{via Pinterest}
Though living with my parents has been an incredible blessing for our financial well being, it has been difficult.
Difficult in the sense that we're married {have been for almost 6 years}, and living with my parents.
Difficult in the sense that everyone around us seems to be on the next chapter of their lives including home-owning, baby-making, second baby-making, etc.
I try to focus on the good things: the money-saving, debt-freeing, quality time moments. But who am I kidding? We are living. with. my. parents.
If I'm not careful, it easily becomes a pity party - feeling sorry for myself and my perceived regression of "normal" life stages ultimately leading down a destructive path I call the "if onlys".

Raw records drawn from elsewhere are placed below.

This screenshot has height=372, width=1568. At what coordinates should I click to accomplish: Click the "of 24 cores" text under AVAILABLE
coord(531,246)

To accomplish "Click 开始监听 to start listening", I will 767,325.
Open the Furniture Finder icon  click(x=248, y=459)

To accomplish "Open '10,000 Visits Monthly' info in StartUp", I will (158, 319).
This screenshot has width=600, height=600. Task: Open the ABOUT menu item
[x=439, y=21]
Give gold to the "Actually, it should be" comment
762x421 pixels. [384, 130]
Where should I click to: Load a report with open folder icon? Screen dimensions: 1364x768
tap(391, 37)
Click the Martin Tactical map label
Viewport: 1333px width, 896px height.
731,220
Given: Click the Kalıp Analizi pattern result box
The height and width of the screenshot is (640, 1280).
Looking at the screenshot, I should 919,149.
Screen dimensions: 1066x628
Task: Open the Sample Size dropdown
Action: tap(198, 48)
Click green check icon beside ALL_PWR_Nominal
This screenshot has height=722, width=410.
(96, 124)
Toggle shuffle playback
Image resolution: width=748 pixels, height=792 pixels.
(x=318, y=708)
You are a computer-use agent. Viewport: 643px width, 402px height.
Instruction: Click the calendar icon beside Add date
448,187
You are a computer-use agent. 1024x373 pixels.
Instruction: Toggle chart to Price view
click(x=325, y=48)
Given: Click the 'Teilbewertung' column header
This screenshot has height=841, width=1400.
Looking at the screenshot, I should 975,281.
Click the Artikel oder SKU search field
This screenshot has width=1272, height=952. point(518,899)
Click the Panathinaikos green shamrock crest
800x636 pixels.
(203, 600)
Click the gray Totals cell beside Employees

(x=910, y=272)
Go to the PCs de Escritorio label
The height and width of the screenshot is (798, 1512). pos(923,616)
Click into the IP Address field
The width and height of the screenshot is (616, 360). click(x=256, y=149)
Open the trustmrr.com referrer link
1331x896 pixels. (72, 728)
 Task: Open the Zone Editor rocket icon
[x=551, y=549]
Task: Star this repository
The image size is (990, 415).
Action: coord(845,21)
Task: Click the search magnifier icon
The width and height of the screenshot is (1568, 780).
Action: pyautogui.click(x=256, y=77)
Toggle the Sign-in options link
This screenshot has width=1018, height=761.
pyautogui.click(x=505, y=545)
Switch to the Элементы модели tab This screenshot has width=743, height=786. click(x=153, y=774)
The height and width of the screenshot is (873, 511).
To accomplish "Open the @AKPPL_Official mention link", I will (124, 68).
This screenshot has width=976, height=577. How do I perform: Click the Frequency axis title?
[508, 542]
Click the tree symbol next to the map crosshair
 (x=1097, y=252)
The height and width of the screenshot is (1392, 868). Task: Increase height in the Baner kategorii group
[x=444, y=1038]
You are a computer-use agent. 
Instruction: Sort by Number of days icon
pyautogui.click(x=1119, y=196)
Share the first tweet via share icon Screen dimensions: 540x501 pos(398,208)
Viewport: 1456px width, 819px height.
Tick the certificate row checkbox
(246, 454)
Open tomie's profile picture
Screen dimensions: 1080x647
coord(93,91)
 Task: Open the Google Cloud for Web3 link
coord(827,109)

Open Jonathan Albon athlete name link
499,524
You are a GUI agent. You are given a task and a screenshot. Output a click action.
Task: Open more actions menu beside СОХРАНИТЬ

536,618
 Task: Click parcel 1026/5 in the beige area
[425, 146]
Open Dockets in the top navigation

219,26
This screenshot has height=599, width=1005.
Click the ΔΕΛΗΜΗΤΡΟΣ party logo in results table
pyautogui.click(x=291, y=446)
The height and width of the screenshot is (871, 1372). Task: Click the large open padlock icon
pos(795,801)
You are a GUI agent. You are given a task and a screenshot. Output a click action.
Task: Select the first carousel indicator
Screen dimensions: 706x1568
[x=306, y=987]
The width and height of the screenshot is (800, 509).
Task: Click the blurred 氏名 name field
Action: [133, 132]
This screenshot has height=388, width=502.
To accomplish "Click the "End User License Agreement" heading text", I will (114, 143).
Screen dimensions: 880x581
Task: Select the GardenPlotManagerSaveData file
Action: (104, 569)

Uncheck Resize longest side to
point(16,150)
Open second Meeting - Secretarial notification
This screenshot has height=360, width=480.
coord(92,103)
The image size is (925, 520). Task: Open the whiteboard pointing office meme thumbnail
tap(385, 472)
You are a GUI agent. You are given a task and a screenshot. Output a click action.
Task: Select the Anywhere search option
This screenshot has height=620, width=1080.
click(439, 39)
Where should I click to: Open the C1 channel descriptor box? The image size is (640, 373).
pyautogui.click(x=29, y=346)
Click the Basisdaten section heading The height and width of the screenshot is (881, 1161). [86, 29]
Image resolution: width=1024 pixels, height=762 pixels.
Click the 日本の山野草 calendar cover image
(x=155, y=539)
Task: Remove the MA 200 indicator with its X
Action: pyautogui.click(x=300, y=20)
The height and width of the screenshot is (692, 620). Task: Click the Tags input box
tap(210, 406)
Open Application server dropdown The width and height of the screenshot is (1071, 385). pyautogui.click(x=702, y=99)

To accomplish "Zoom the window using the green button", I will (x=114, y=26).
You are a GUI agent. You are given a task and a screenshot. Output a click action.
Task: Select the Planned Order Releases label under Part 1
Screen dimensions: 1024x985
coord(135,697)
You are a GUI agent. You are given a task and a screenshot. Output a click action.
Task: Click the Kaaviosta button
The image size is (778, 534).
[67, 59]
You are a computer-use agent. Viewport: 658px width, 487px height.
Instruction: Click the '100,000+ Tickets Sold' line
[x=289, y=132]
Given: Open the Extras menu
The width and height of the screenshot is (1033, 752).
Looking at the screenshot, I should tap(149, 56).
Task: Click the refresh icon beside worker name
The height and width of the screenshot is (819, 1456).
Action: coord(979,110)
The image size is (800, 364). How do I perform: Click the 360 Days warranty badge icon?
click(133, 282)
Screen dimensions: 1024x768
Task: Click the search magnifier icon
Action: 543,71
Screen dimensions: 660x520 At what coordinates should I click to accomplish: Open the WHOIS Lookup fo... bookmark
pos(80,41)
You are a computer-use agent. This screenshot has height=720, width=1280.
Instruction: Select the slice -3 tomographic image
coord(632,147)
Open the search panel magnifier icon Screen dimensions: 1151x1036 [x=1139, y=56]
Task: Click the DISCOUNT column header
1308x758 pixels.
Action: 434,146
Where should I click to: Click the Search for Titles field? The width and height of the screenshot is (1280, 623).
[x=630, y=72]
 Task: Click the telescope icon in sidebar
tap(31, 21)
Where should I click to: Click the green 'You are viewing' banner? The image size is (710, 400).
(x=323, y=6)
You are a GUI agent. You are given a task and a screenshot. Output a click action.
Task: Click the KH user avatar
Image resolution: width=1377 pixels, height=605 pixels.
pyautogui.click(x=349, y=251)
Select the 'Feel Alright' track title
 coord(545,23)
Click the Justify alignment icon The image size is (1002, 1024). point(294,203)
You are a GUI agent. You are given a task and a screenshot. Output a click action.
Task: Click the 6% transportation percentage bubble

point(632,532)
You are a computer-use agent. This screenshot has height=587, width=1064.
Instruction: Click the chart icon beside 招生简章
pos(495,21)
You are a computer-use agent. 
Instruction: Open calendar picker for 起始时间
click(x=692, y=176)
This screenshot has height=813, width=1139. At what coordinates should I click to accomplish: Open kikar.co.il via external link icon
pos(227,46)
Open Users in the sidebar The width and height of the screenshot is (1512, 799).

Are you familiar with the "if onlys"? As in "if only (fill in the blank) my life would be so much better". {My favorite fill-in-the blanks: more money, a better job, a child, a house, a car, a different career.} If you've ever been there, you know this: It's a dark, lonely place.
The truth is that we always want the things that we don't have. Jealousy brews just beneath the surface of well-intentioned joy sharing accomplishments of even the closest friends.
I am not proud of this. I am however, realistic. Realistic about recognizing my own tendencies to compare myself to others. It takes a lot of effort to keep my jealousy in check and to live in my own accomplishments.
Not only have these past several months fostered growth in financial maturity, they have served a ginormous lesson in personal growth. I am grateful for this.
I'm learning to be kind to myself, to accept my life for what it truly is: mine.
xo,
PJ
i feel this same way sometimes, it's completely normal to want what you don't have! you guys are doing so amazing though! i'm so proud of you and jealous, too! wish i was consumer debt free right about now:) in the end i'm sure you guys will be so happy you made the decision to live with your parents for a while! worth it in the long run!